Facciamo un altro esempio a questo proposito: s. Roberto Bellarmino fu uno degli artefici della condanna di Galilei. Ma lui leggeva nella Scrittura che il sole gira attorno alla terra! Se è scritto così, cosa va ad inventare Galilei? Trattandosi di argomentazioni tratte dalla Bibbia, non è facile opporsi ad esse! La conclusione di tutto questo, il punto di arrivo per ciascuno di noi è che dovremmo relativizzare al massimo ciò che pensiamo. Dovremmo essere sempre in conversione, in continua metanoia (cambiamento della mente), per uniformare sempre più il nostro modo di pensare al Vangelo. Dobbiamo renderci conto che « i pensieri di Dio non sono i nostri e le vie di Dio non sono le nostre vie ».
Questo ragionamento ci fa toccare con mano una delle piaghe più drammatiche della storia della Chiesa, quella frattura tra verità e carità che invece in Paolo sono perfettamente coincidenti, per cui davvero soltanto se c’è carità profonda e autentica la nostra lucidità è piena; e soltanto se c’è corrispondenza autentica con il pensare di Dio la nostra carità è perfetta.
Frutti di giustizia
v. 10: “perché possiate distinguere sempre il meglio ed essere integri e irreprensibili per il giorno di Cristo ».
Paolo continua chiedendo, nella preghiera, la condotta cristiana autentica. Con questa sottolineatura: che la vita cristiana sia una tensione verso il giorno del Signore: « integri e irreprensibili per il giorno di Cristo ». Ricordiamo la preghiera che era tipica della Chiesa primitiva: Vieni, Signore Gesù! La prima comunità cristiana era continuamente rivolta verso il Signore che viene, in attesa del suo ritorno; quindi l’esistenza cristiana è vista e presentata come un’esistenza escatologica, cioè un’esistenza proiettata verso il futuro, nell’attesa e nella speranza.
Inoltre Paolo dice: « ricolmi di quei frutti di giustizia che si ottengono per Gesù Cristo, a gloria e lode di Dio ». L’esistenza cristiana deve essere una pienezza di obbedienza alla volontà del Signore.
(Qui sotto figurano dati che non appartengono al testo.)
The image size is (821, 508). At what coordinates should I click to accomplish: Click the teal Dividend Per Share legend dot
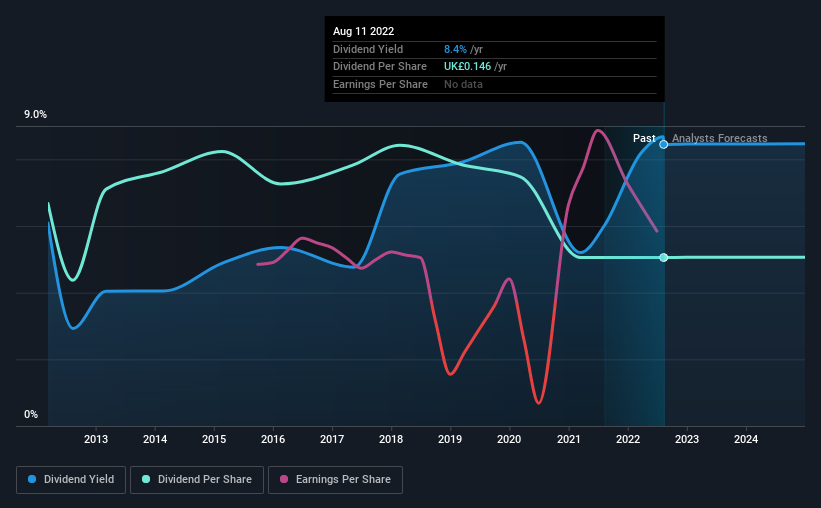pos(146,479)
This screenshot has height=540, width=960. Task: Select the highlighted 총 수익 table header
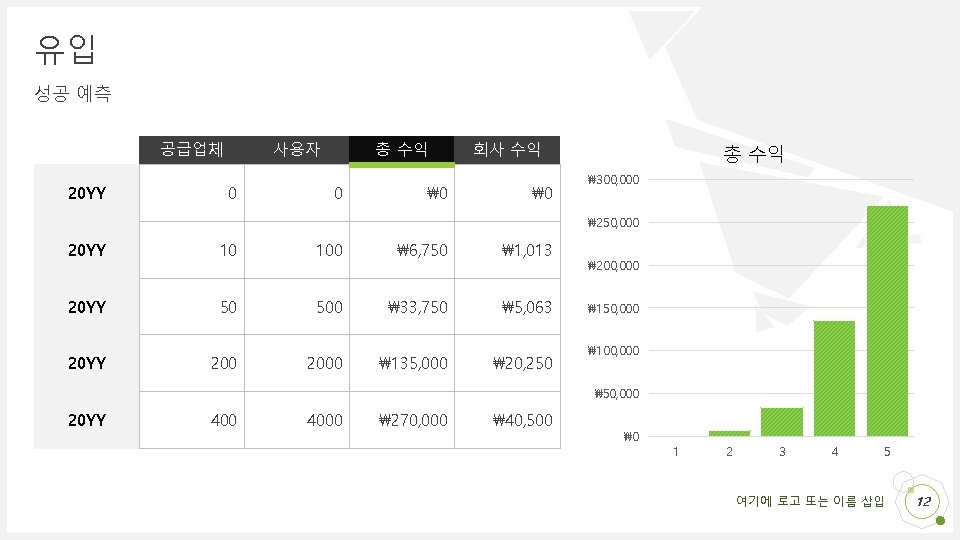click(402, 150)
I « frutti di giustizia » sono appunto i frutti dell’obbedienza. La giustizia cristiana è essenzialmente obbedienza al Vangelo, obbedienza alla volontà del Signore. I frutti della giustizia che devono ricolmare di sé l’esistenza cristiana sono appunto quella condotta quotidiana che obbedisce momento per momento alla volontà del Signore. Esistenza cristiana finalizzata esclusivamente alla gloria e alla lode di Dio.
Il cristiano vive in attesa del ritorno del Signore praticando l’obbedienza al Vangelo a gloria e lode di Dio: quello che fa non lo fa per sé, ma lo fa per il Signore, ricercando esclusivamente la gloria e la lode del Signore, non il proprio vantaggio.
« Per mezzo di Cristo Gesù »: perché tutto dipende da Cristo, tutto è dono suo, tutto è frutto della sua grazia. Se nell’esistenza cristiana (e questo è un altro contenuto della preghiera di Paolo) c’è questa pienezza del frutto di giustizia, è unicamente dono della sua misericordia e della sua potenza. Soltanto per mezzo di Cristo si può vivere autenticamente la fede cristiana. Questa è una sottolineatura importante: l’esistenza cristiana è possibile soltanto come atto di grazia di Gesù Cristo. Non è possibile in virtù delle forze dell’uomo, ma soltanto come grazia di Dio in Gesù Cristo.
Tutto è grazia nella vita cristiana: è Dio che porta a compimento la salvezza e un’esistenza conforme alla salvezza nell’obbedienza al Vangelo.